- _Written task_:
Pick out each line below that contains the word "Issue" and copy those lines unchanged.

- _Listed records_:
— Begin —

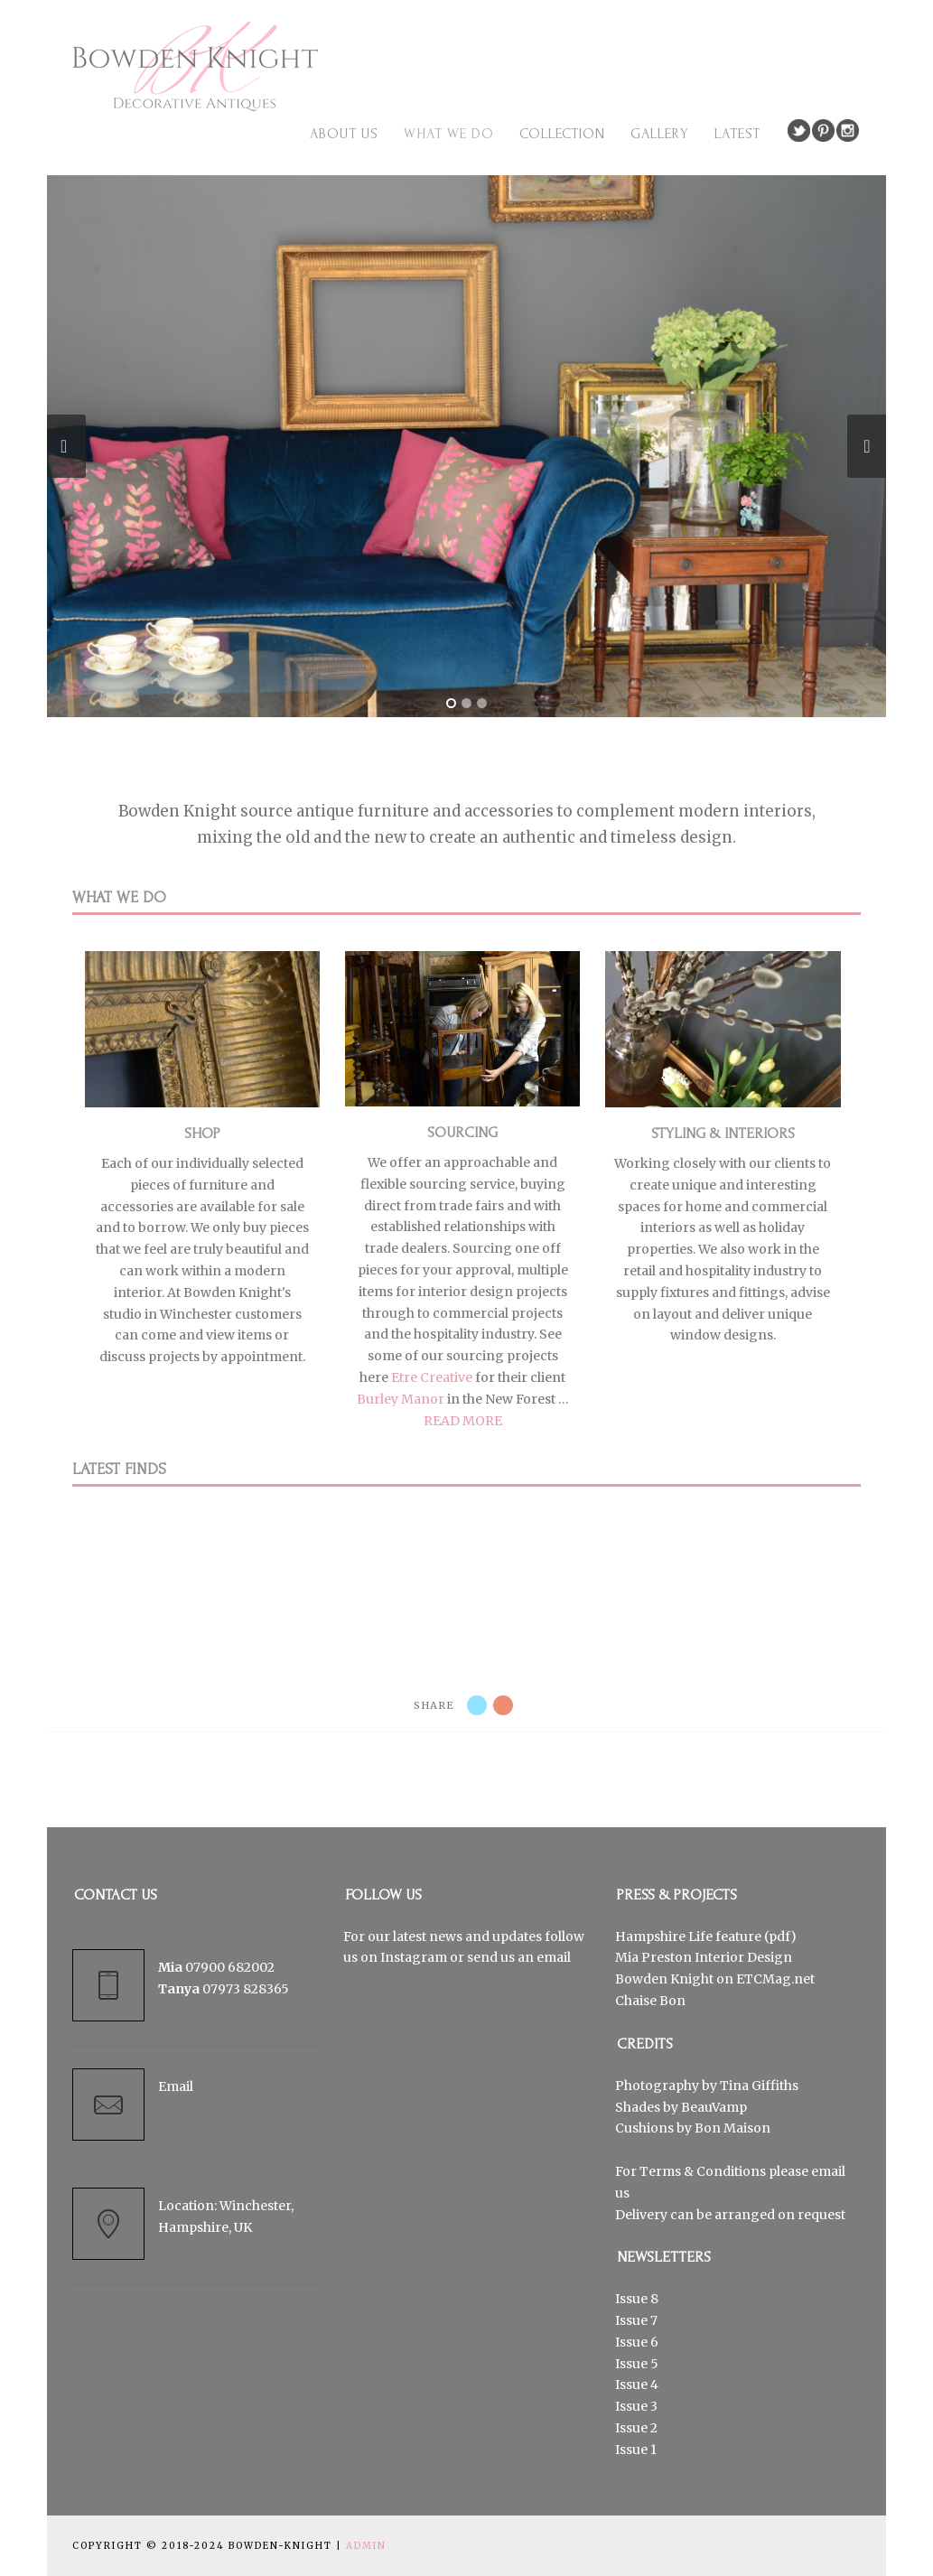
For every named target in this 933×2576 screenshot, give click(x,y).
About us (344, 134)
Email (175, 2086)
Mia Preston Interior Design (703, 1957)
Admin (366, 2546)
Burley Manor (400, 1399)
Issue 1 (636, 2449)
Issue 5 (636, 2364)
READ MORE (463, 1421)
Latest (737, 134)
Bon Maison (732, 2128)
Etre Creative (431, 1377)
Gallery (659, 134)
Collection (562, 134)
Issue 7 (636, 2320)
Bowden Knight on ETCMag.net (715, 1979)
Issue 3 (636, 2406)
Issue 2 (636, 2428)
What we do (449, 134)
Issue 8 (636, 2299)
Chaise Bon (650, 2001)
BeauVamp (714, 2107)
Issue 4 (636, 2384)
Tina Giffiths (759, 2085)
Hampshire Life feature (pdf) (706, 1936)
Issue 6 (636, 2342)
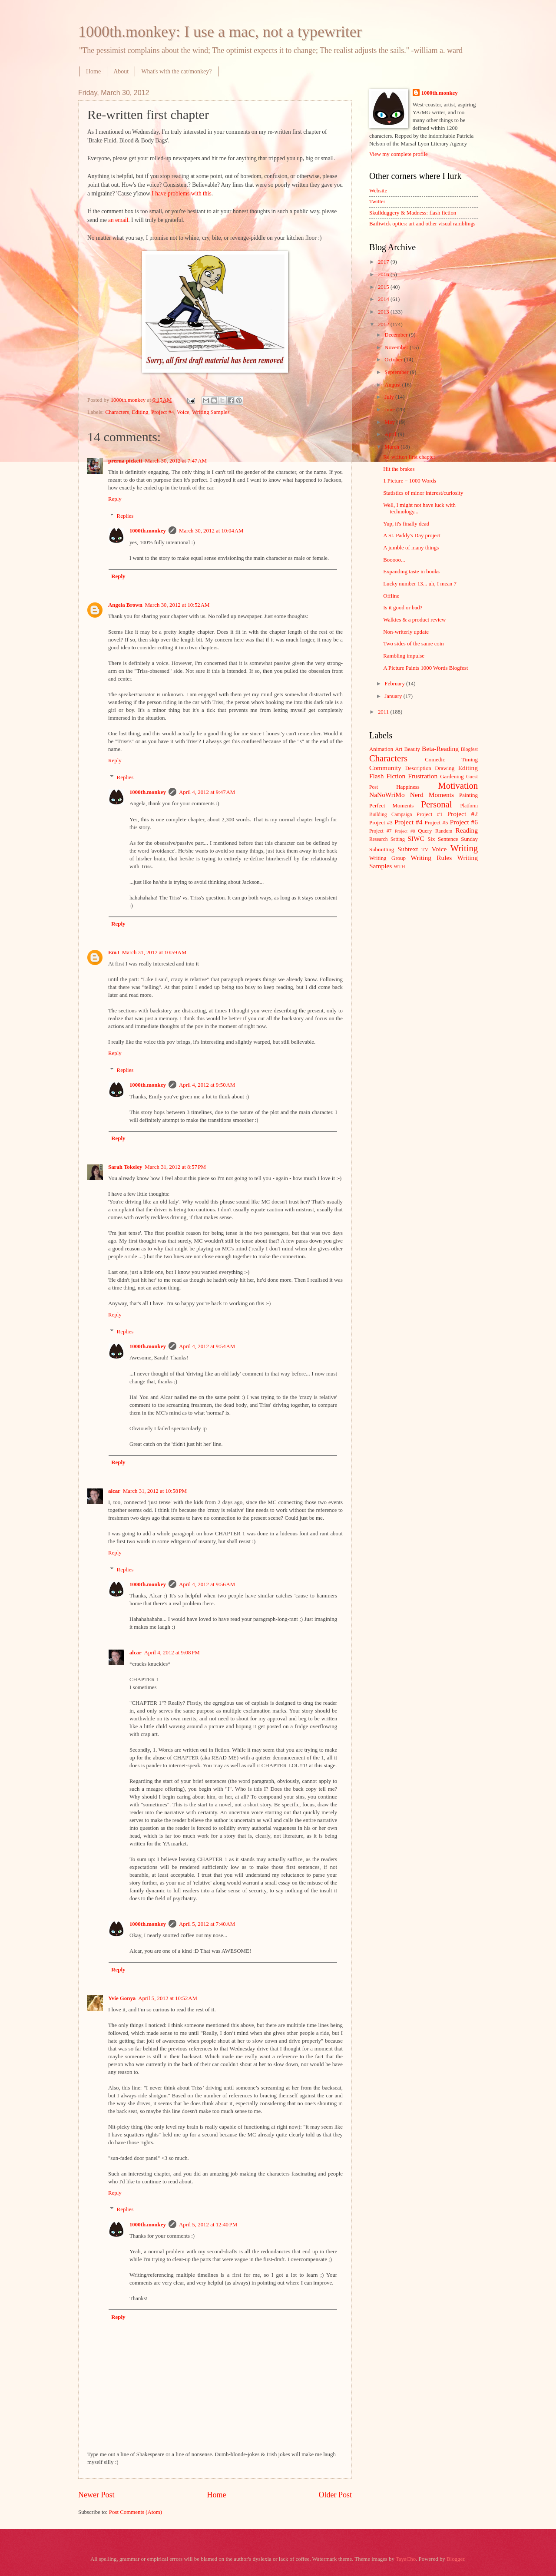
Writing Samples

— End —

- _Exercise result_:
Issue 1 (636, 2449)
Issue 5 (636, 2364)
Issue 7 (636, 2320)
Issue 3 (636, 2406)
Issue 2 (636, 2428)
Issue 8 (636, 2299)
Issue 4 (636, 2384)
Issue 6 (636, 2342)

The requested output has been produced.